> [AIM OF THE TASK] Reproduce every line of the entries verbatim, omitting the pictures from your answer.
##### RECORDS
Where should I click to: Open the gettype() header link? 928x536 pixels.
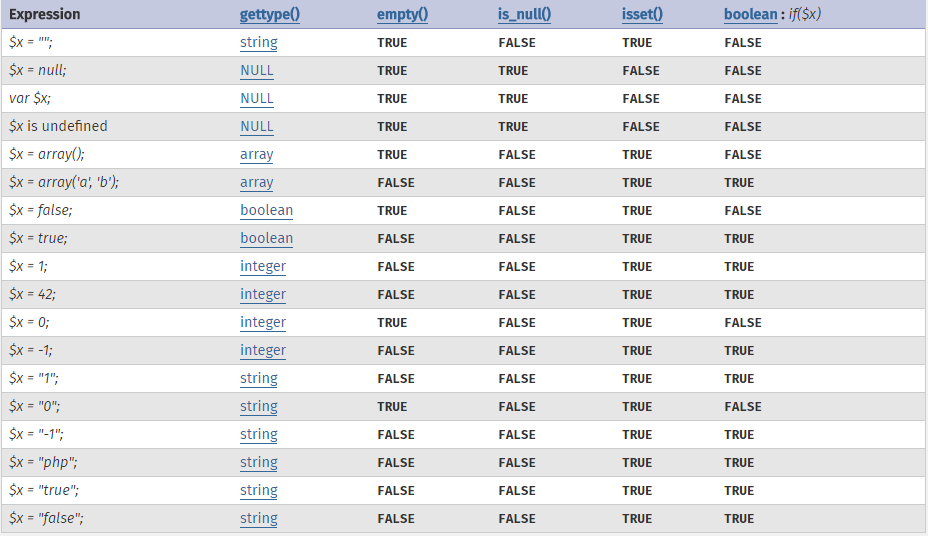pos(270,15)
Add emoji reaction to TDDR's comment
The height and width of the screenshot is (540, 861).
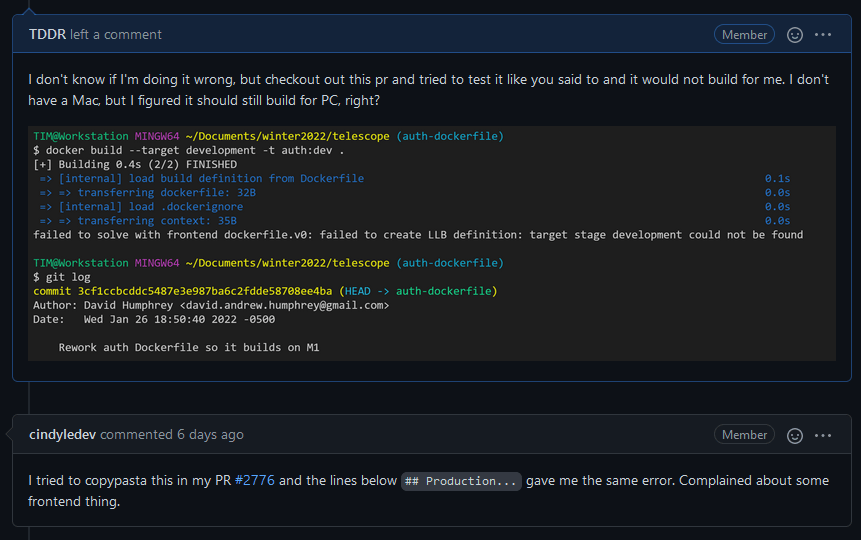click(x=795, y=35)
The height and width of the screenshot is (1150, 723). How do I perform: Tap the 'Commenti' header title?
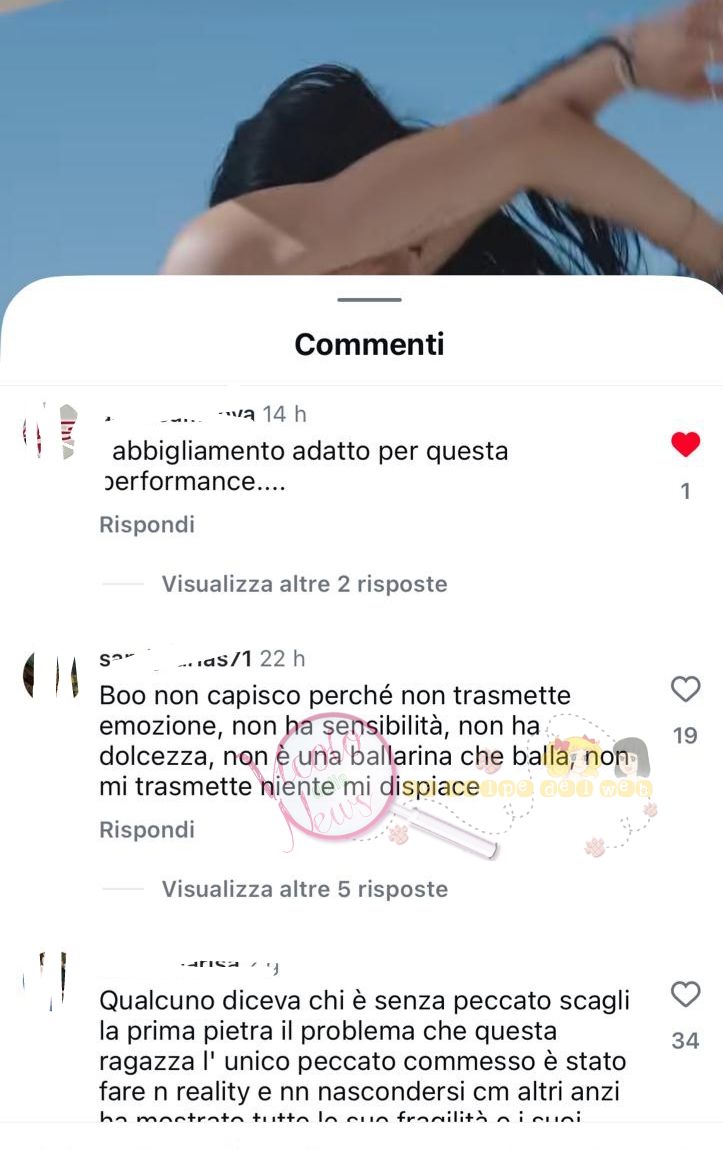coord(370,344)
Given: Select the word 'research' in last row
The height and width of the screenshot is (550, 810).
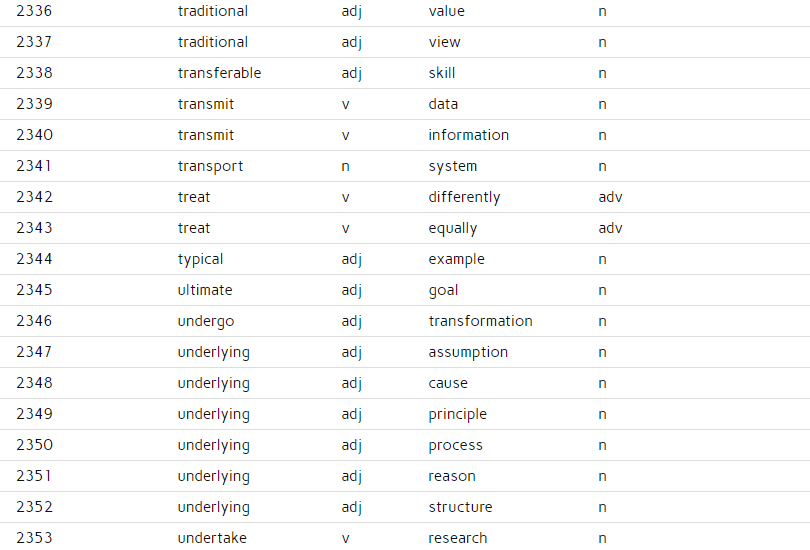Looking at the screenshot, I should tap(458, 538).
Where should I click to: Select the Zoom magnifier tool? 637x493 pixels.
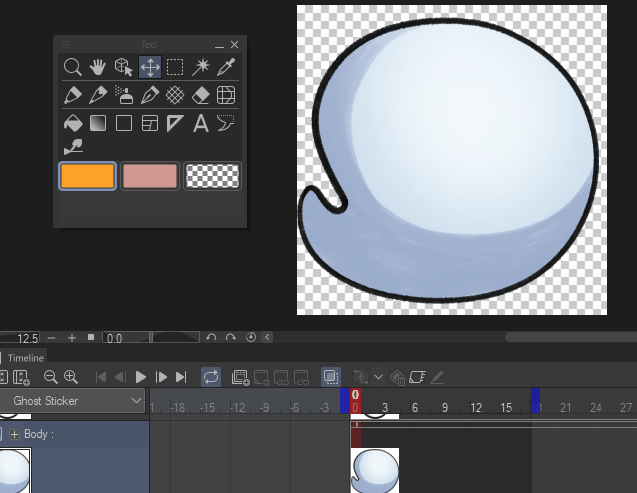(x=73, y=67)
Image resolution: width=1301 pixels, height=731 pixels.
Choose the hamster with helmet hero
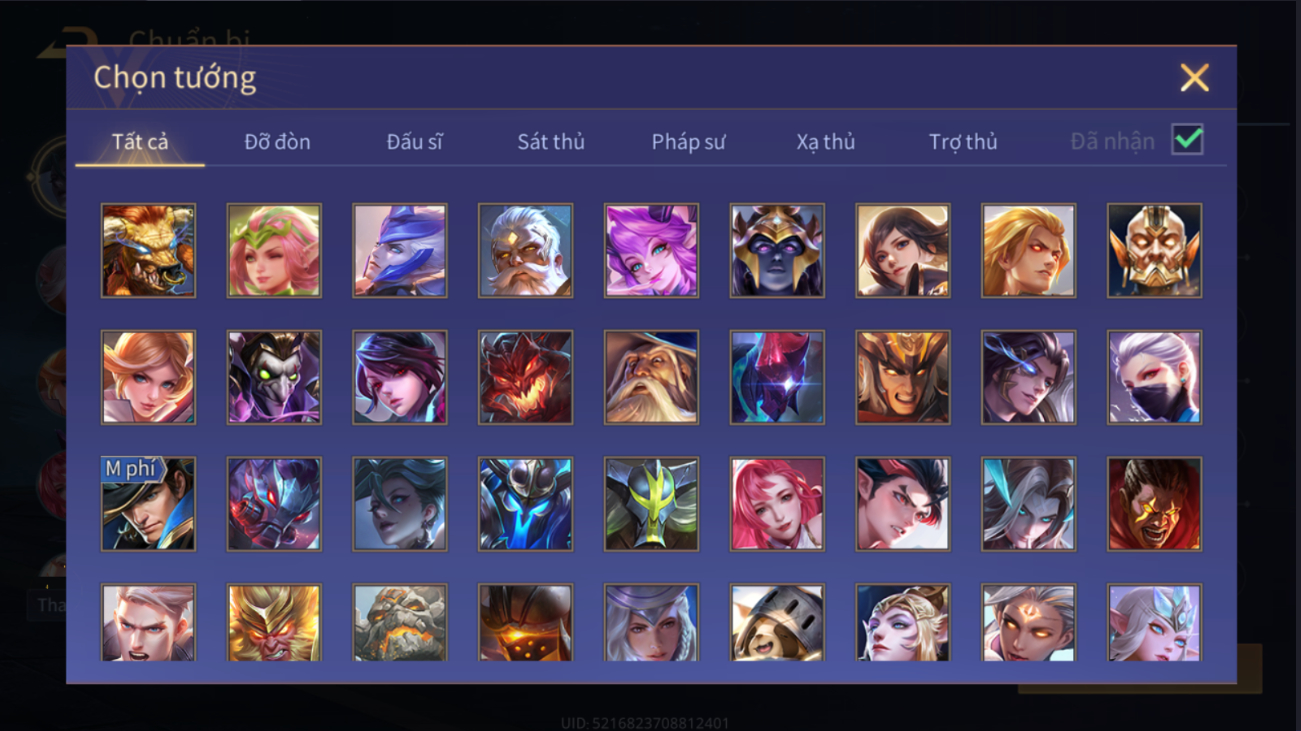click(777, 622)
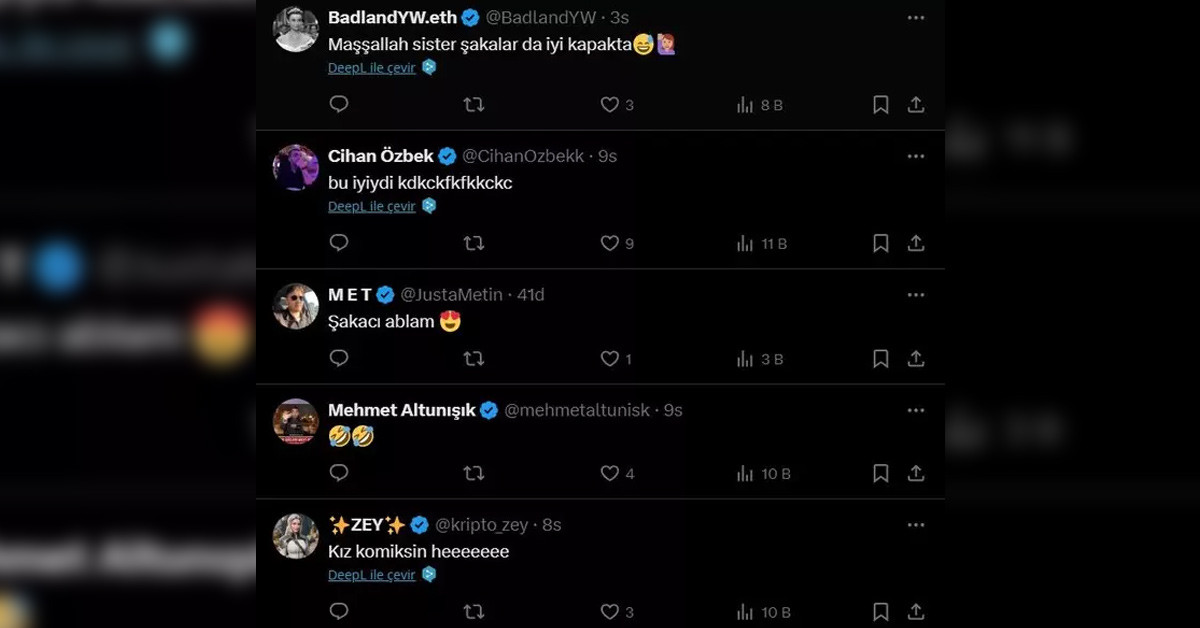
##########
> [OUTPUT OF THE TASK]
Where should I click to: Open the gettype() header link? 928x536 pixels.
pos(270,15)
Add emoji reaction to TDDR's comment
The height and width of the screenshot is (540, 861).
click(x=795, y=35)
The height and width of the screenshot is (1150, 723). How do I perform: Tap the 'Commenti' header title?
coord(370,344)
Given: Select the word 'research' in last row
The height and width of the screenshot is (550, 810).
Looking at the screenshot, I should tap(458, 538).
Where should I click to: Select the Zoom magnifier tool? 637x493 pixels.
(x=73, y=67)
Image resolution: width=1301 pixels, height=731 pixels.
Choose the hamster with helmet hero
click(777, 622)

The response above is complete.